Angeführte Entscheidungen:
-
Anführungen in anderen Entscheidungen:
-

Sachverhalt und Anträge

I. Gegen die Entscheidung der Einspruchsabteilung, die zwei Einsprüche gegen das Europäische Patent Nr. 0 492 210 zurückzuweisen, wurde von der Einsprechenden Clariant GmbH Beschwerde eingelegt.

II. Der Entscheidung lagen Ansprüche 1 bis 7 (für alle Vertragsstaaten außer Spanien) zugrunde, wobei die unabhängigen Ansprüche 1 und 5 auf einen beschichteten Betonstein bzw. auf das Verfahren zur dessen Herstellung gerichtet waren. Die Ansprüche 2 bis 4 waren vom Stoffanspruch 1 und die Ansprüche 6 und 7 vom Verfahrensanspruch 5 abhängig.
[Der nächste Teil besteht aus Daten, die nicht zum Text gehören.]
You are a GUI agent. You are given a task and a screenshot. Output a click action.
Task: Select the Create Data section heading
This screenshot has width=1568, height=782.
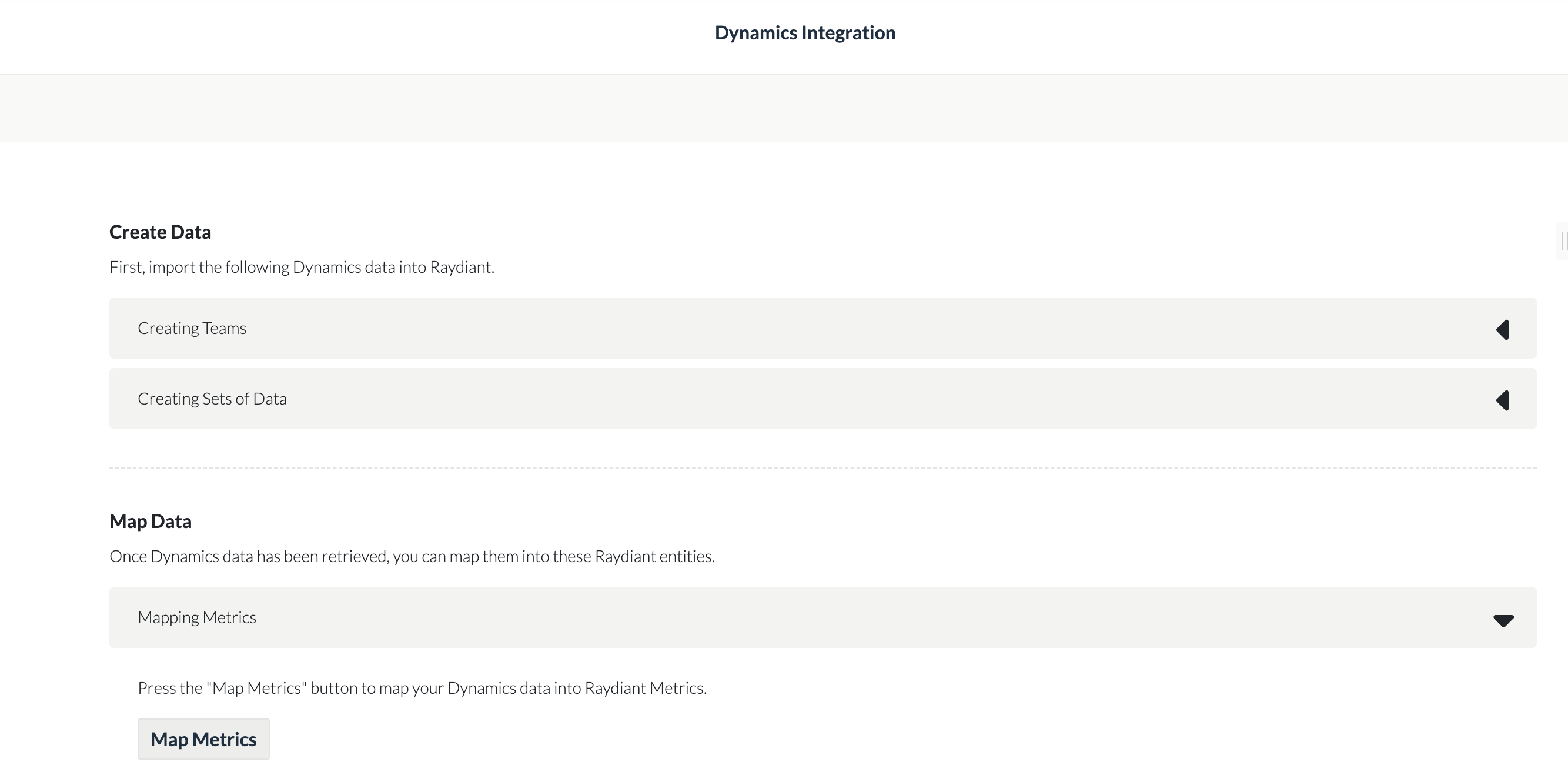(x=160, y=231)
Die unabhängigen Ansprüche lauteten wie folgt:

"1. Betonstein, der mit einem Copolymer A mit einer Glastemperatur von -25 bis +30 C aus

a) 0,1 bis 10 Gew.-% eines Monomeren der allgemeinen Formel I

FORMEL

in der

R1 und R2 -H oder C1-C4-Alkyl,

R3 eine Brückenglied mit 1 bis 20 C-Atomen

R4 -C(O)R6, -C(O)OR6 oder -CN

R5 -H, -C(O)R9, -C(O)OR9 oder -CN

X -O- oder -NR7-,

Z eine einfache Bindung,-CH2,-O-,-NR8- oder -O-C(O)- und

R6,R7,R8,R9 -H, Alkyl, Aryl, Alkaryl oder Aralkyl mit bis zu 12 C-Atomen sind,

b) 85 bis 99,9 Gew.-% wenigstens zweier Monomerer, ausgewählt aus der Gruppe aus Estern der Acryl- und Methacrylsäure von 1 bis 24 C-Atome enthaltenden Alkoholen, Vinylester von 1 bis 20 C-Atome enthaltenden Carbonsäuren, Vinylaromaten mit bis zu 20. C-Atomen, ethylenisch ungesättigten Nitrilen mit 3 bis 6 C-Atomen, Vinylhalogeniden, nicht aromatischen Kohlenwasserstoffen mit 2 bis 8 C-Atomen und mindestens einer olefinischen Doppelbindung und

c) 0 bis 10 Gew.-% weiteren copolymerisierbaren zinnfreien Monomeren,

beschichtet ist, mit der Maßgabe, daß die Beschichtung mit einer wäßrigen Zubereitung des Copolymers A heugestellt (sic) wurde.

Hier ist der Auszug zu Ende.